Officials from the Group of Seven (G7) nations will meet the following week to discuss issues related to artificial intelligence (AI) technologies that produce new data, such as ChatGPT, according to a Friday announcement from Japan. According to a report by Reuters, the leaders of the G7, which includes countries such as the United States, the European Union, and Japan, recently agreed to establish an intergovernmental forum called the “Hiroshima AI Process” in order to engage in discussions about the challenges posed by rapidly advancing artificial intelligence technologies. The forum will be called the “Hiroshima AI Process.”

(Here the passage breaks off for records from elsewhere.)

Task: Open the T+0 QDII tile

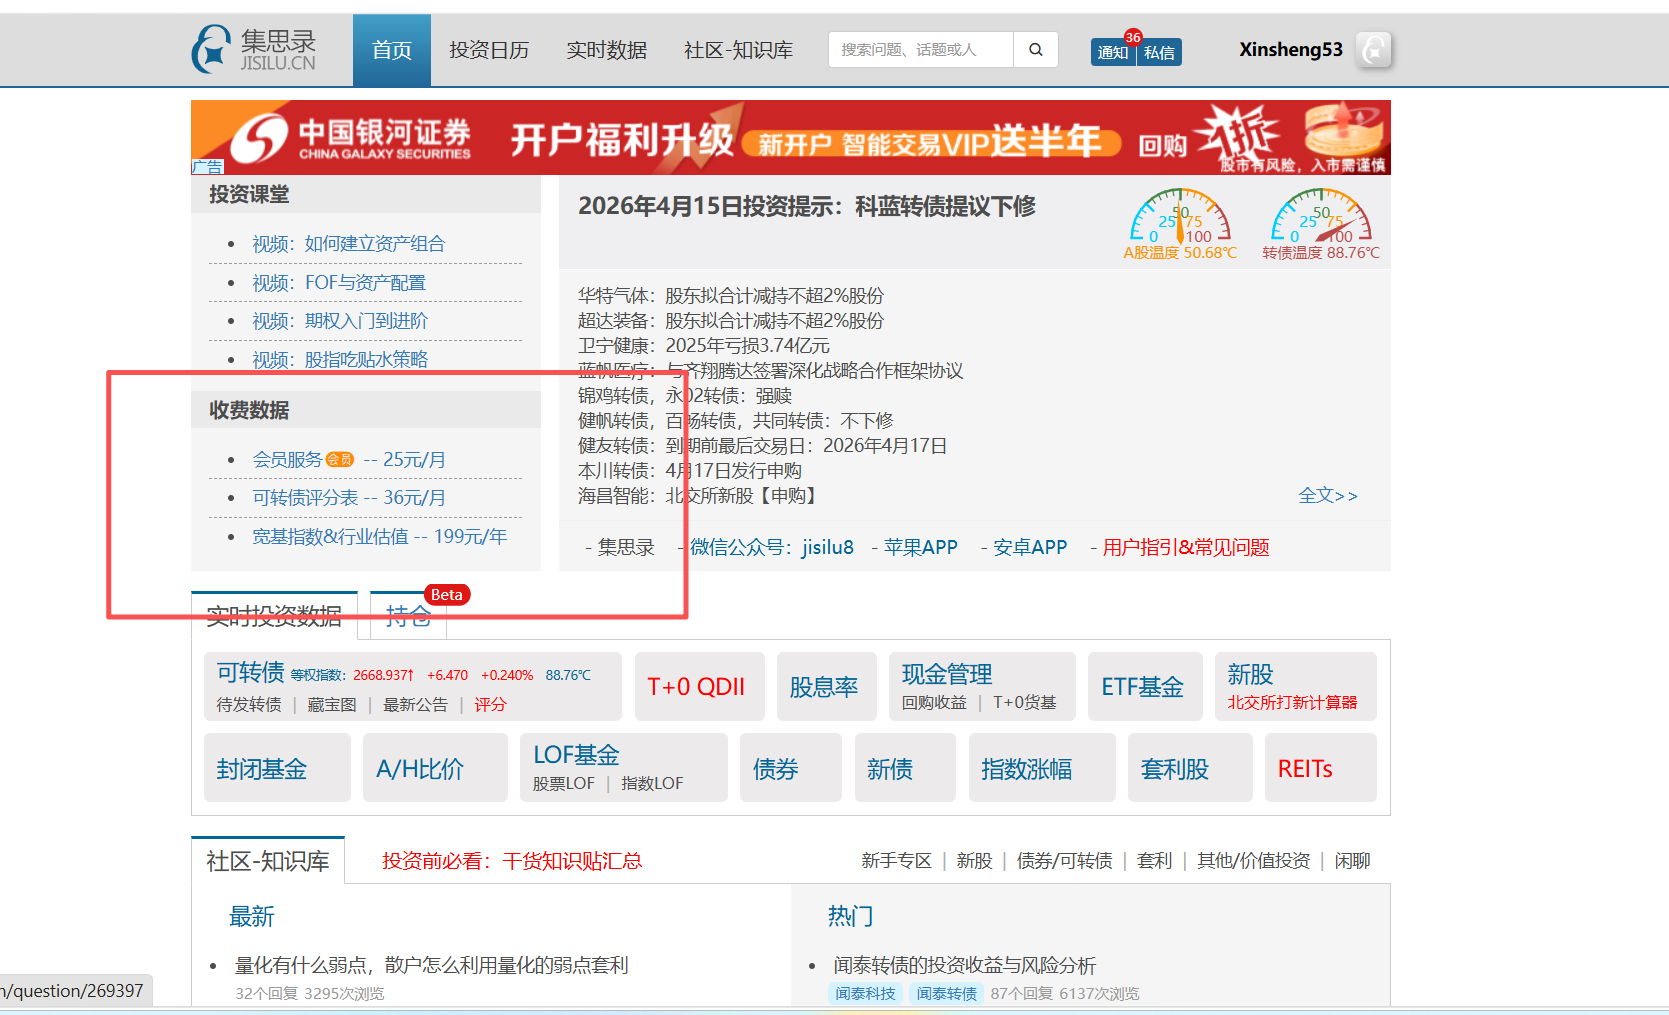Action: (x=696, y=687)
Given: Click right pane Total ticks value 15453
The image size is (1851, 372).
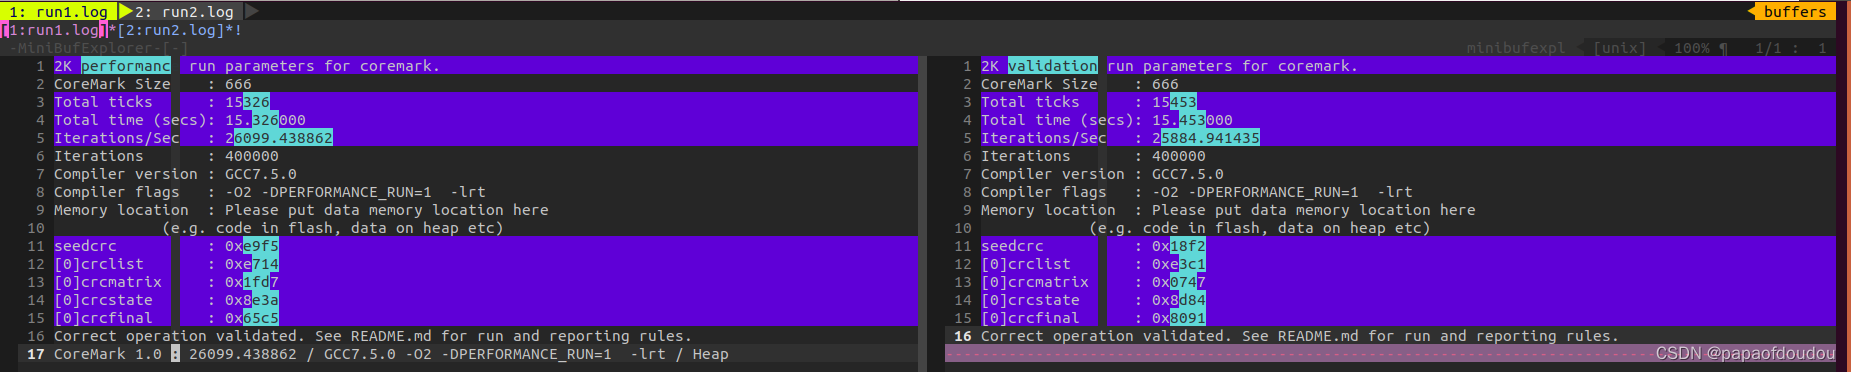Looking at the screenshot, I should coord(1174,102).
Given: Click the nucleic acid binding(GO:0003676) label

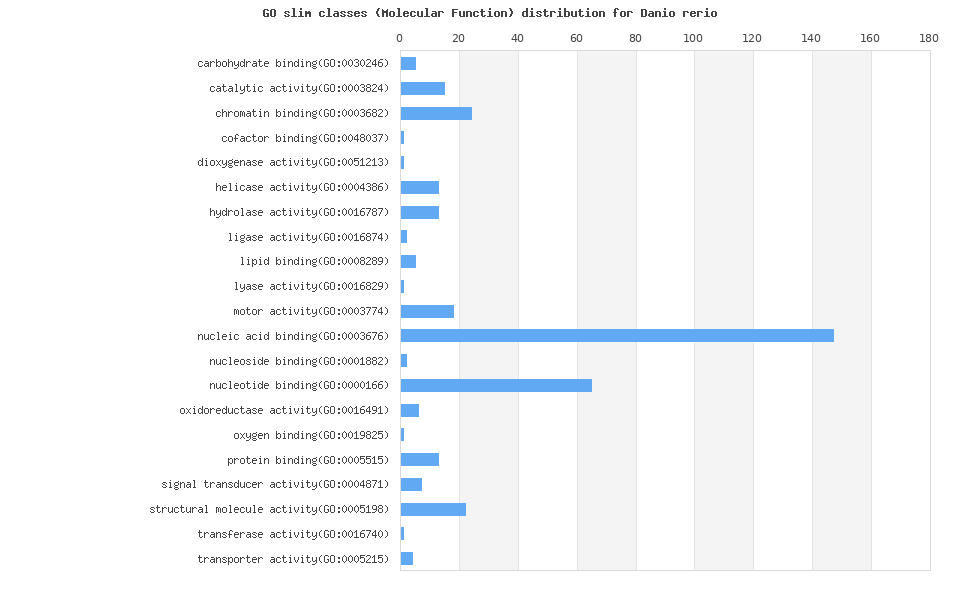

Government representatives from the G7 countries will hold the first working-level meeting on artificial intelligence (AI) on May 30, according to Takeaki Matsumoto, Japan’s communications minister. During this meeting, the participants will discuss topics such as the protection of intellectual property, the fight against disinformation, and the establishment of governance frameworks for AI technology.

This discussion is taking place at a time when regulators all around the globe are evaluating the effects of well-known AI services such as ChatGPT, which was created by OpenAI with backing from Microsoft. Notably, the European Union is getting close to enacting groundbreaking artificial intelligence legislation, which will serve as an example for other countries as they consider the possibility of applying laws and regulations to AI technologies.

In its role as chair of the G7 for the current year, Japan intends to take the initiative in directing debates on the ethical use of generative AI technology. Matsumoto emphasised that the forum’s goal is to provide suggestions for the nation’s leaders by the end of the year.

At the most recent G7 summit, which took place in Hiroshima, world leaders discussed the need for developing and adopting international technological standards to guarantee that artificial intelligence (AI) continues to be “trustworthy” and fits with common democratic principles.

Matsumoto noted that the G7 AI working group would seek feedback from the Organisation for Economic Co-operation and Development (OECD) to inform their discussions as part of their preparations.